Una manifestazione per rivendicare il diritto alla
mobilità come diritto fondamentale della persona. È in programma sabato 9 marzo, dalle ore 10 alle 13,
davanti alla sede della Regione
Emilia-Romagna, in viale Aldo Moro
a Bologna, l’iniziativa dal titolo “Senza
mobilità non c’è libertà”.
Al centro della mobilitazione, promossa da cittadini e
associazioni, la richiesta di interventi concreti e tempestivi a sostegno delle
persone con disabilità che utilizzano ausili per gli spostamenti quotidiani. La
mobilità – sottolineano gli organizzatori – rappresenta una condizione
essenziale per l’autonomia, l’inclusione sociale, il lavoro e la piena
partecipazione alla vita pubblica.
Tre le principali rivendicazioni:
·
Riparazione degli ausili in giornata, per evitare lunghi periodi senza
carrozzina o scooter elettrico;
·
Sostituzione immediata dei
dispositivi non funzionanti, garantendo continuità negli spostamenti;
·
Assicurazione obbligatoria, per tutelare utenti e terzi.

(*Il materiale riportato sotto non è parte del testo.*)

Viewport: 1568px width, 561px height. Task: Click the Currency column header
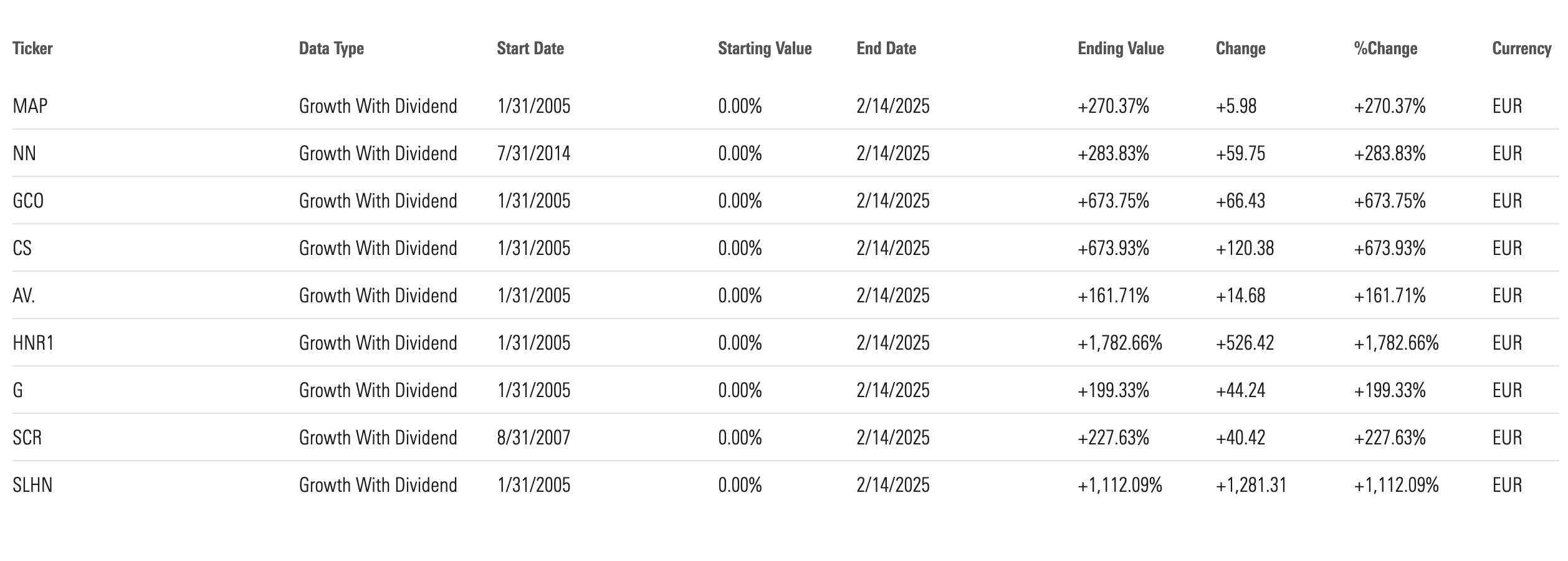1521,49
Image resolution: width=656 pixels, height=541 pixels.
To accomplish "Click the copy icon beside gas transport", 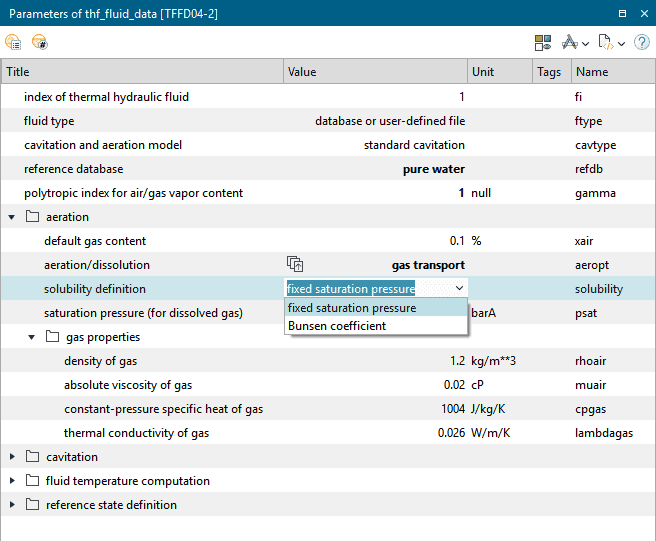I will [295, 265].
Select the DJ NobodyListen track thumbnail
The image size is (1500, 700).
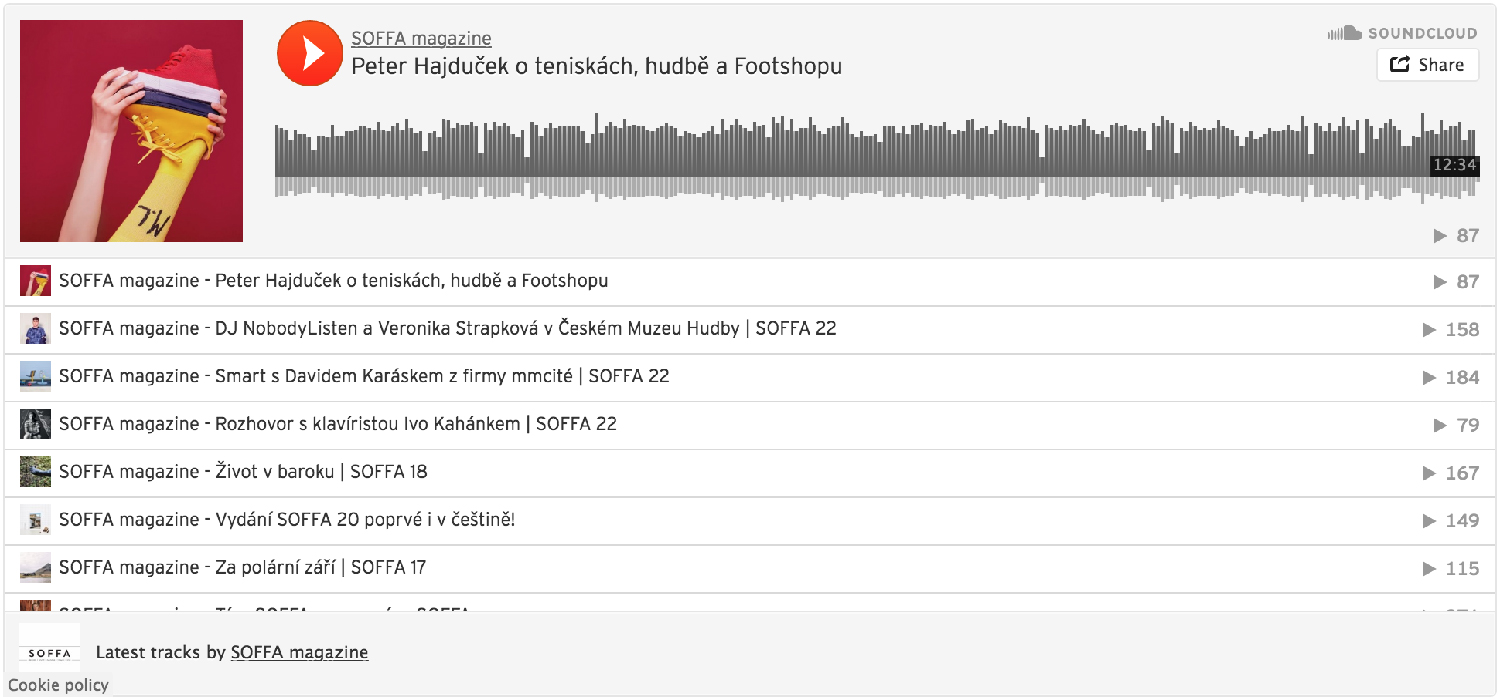tap(35, 329)
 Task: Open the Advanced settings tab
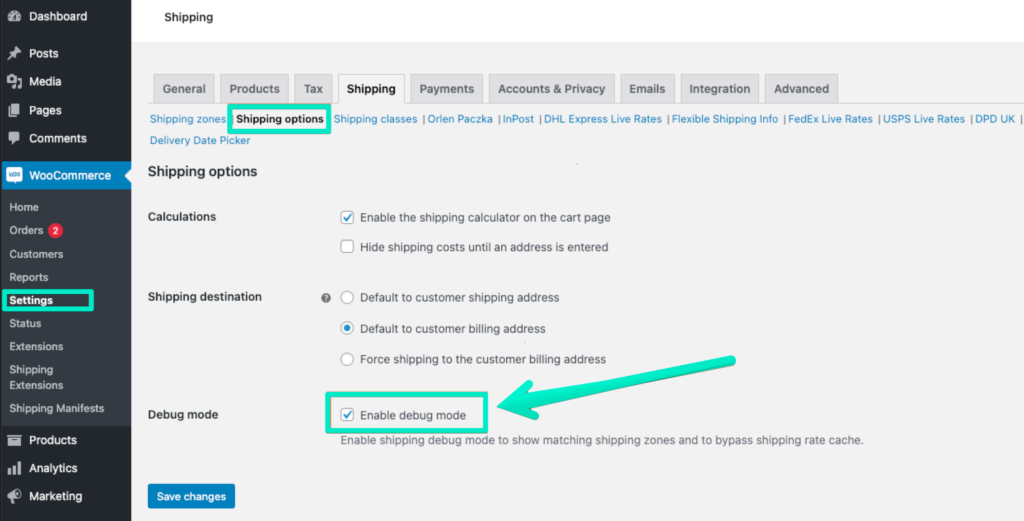[801, 89]
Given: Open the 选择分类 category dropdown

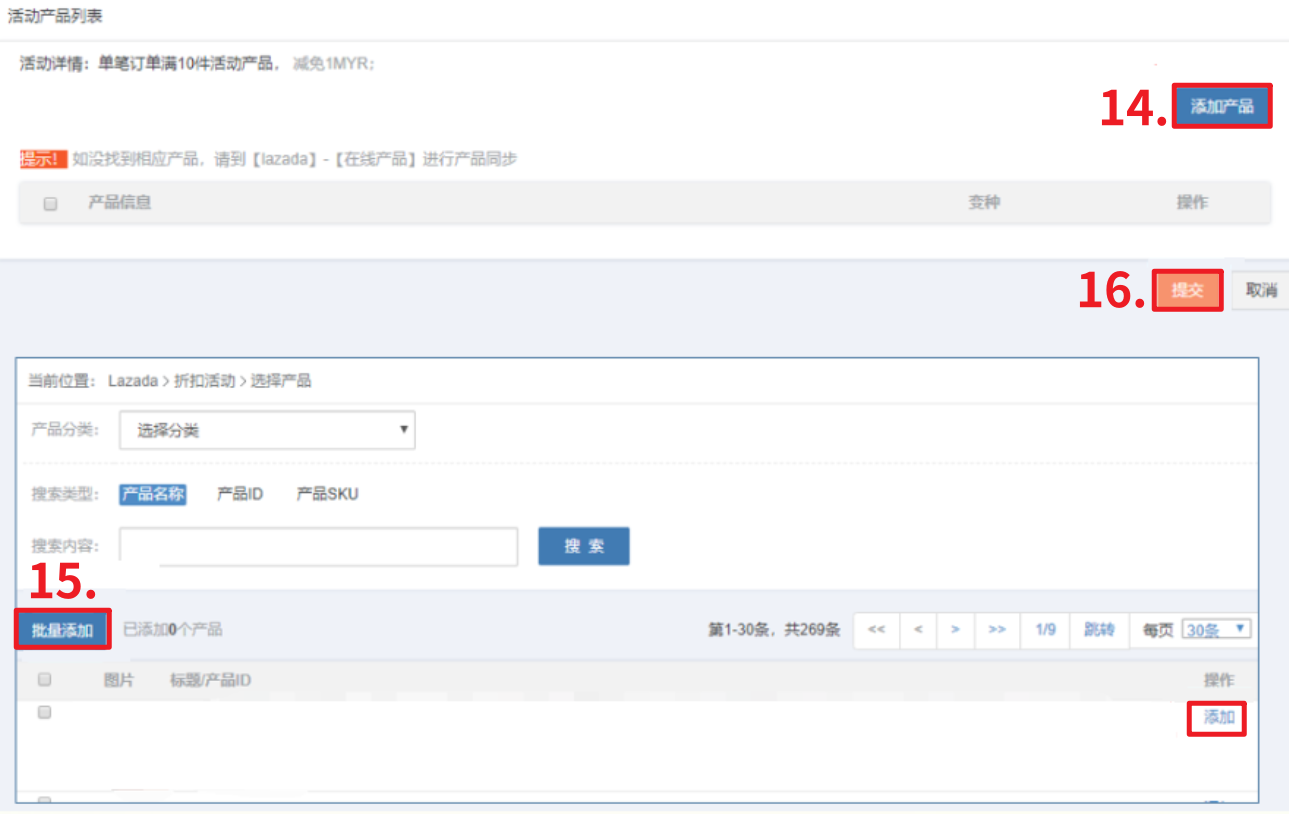Looking at the screenshot, I should (x=267, y=430).
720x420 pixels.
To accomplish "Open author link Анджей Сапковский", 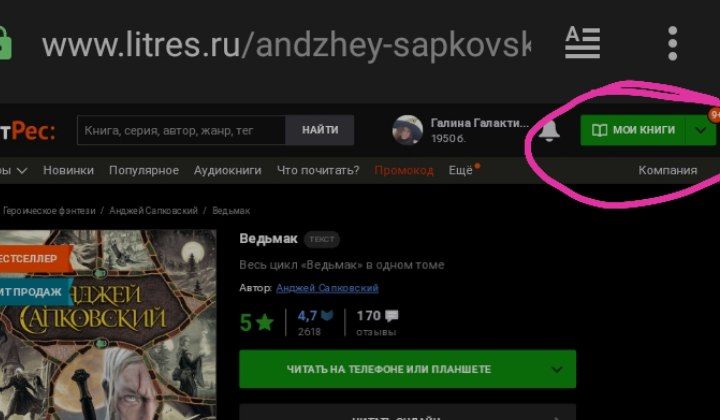I will tap(327, 288).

L’appuntamento intende richiamare
l’attenzione delle istituzioni regionali sulla necessità di procedure più
rapide ed efficaci nella gestione e manutenzione degli ausili, considerati
strumenti indispensabili e non semplici dispositivi accessori.
Lo slogan scelto per la giornata sintetizza il messaggio della protesta: senza la possibilità di muoversi liberamente, viene meno una parte sostanziale della libertà personale. La manifestazione si propone come momento di sensibilizzazione pubblica e di confronto diretto con la Regione, affinché il diritto alla mobilità sia riconosciuto e garantito in modo pieno ed effettivo.